● **Task details**:
Look through the data below for the line with "Facebook (589, 962)", and transcribe it exactly together with each line after it up to and including the line with "Вход (791, 745)". Give nothing else.

● **Record excerpts**:
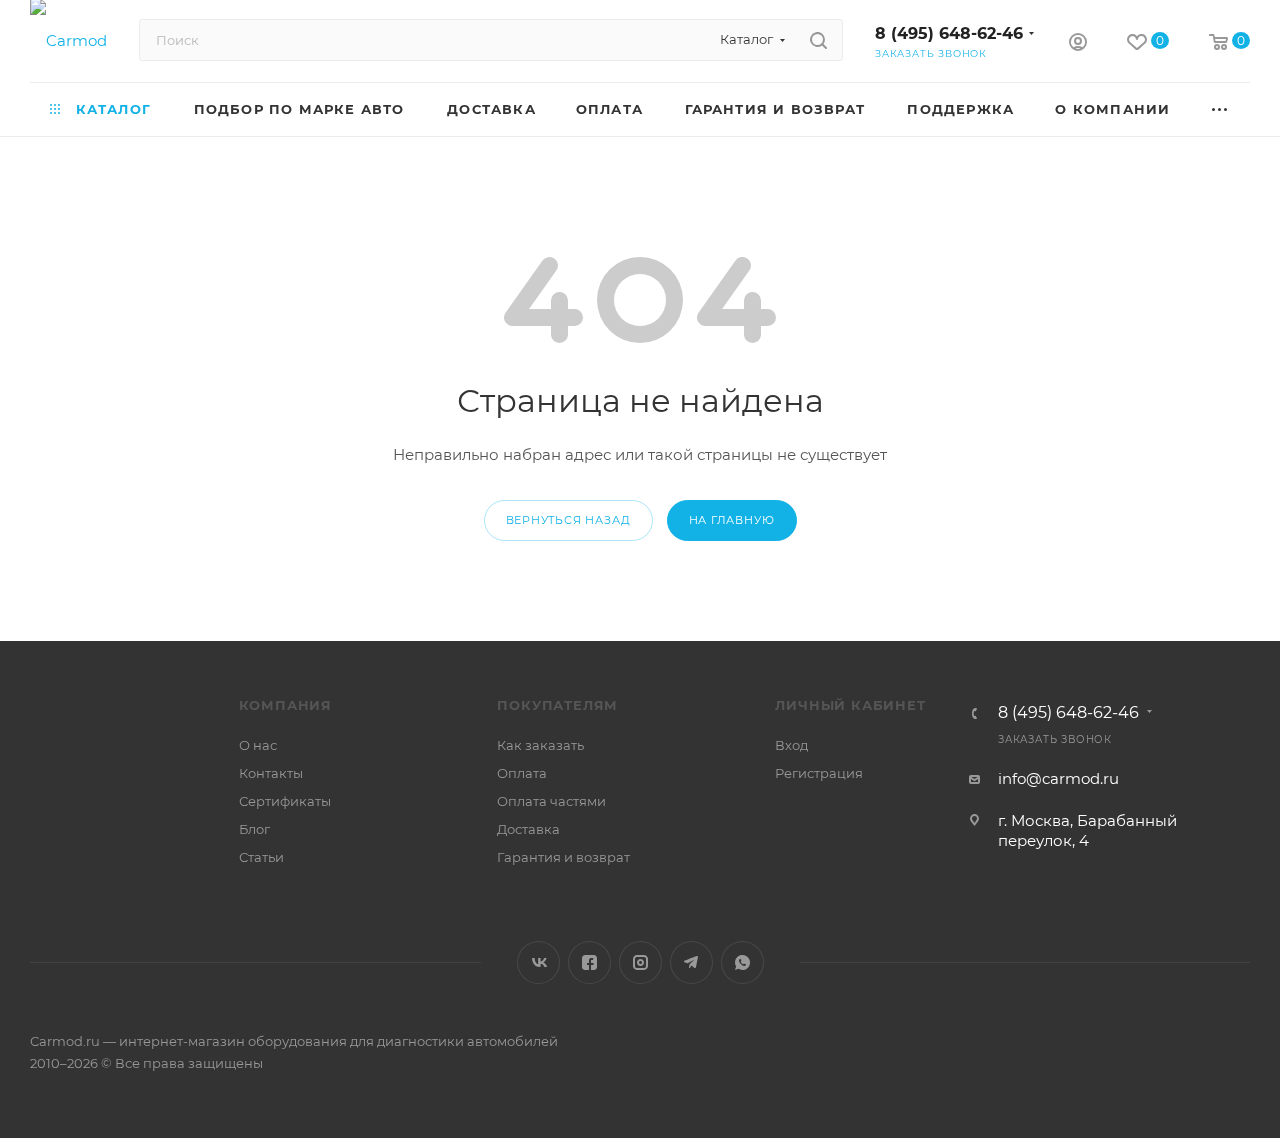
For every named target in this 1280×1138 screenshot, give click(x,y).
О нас (258, 745)
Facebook (589, 962)
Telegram (691, 962)
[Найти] (818, 40)
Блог (254, 829)
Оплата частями (551, 801)
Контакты (271, 773)
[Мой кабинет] (1078, 44)
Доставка (528, 829)
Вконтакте (538, 962)
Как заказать (540, 745)
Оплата (522, 773)
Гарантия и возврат (563, 857)
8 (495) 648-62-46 (949, 33)
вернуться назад (568, 520)
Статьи (261, 857)
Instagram (640, 962)
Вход (791, 745)
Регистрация (819, 773)
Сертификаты (285, 801)
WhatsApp (742, 962)
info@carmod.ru (1058, 778)
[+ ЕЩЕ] (1220, 109)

● **Written answer**:
Facebook (589, 962)
Telegram (691, 962)
[Найти] (818, 40)
Блог (254, 829)
Оплата частями (551, 801)
Контакты (271, 773)
[Мой кабинет] (1078, 44)
Доставка (528, 829)
Вконтакте (538, 962)
Как заказать (540, 745)
Оплата (522, 773)
Гарантия и возврат (563, 857)
8 (495) 648-62-46 (949, 33)
вернуться назад (568, 520)
Статьи (261, 857)
Instagram (640, 962)
Вход (791, 745)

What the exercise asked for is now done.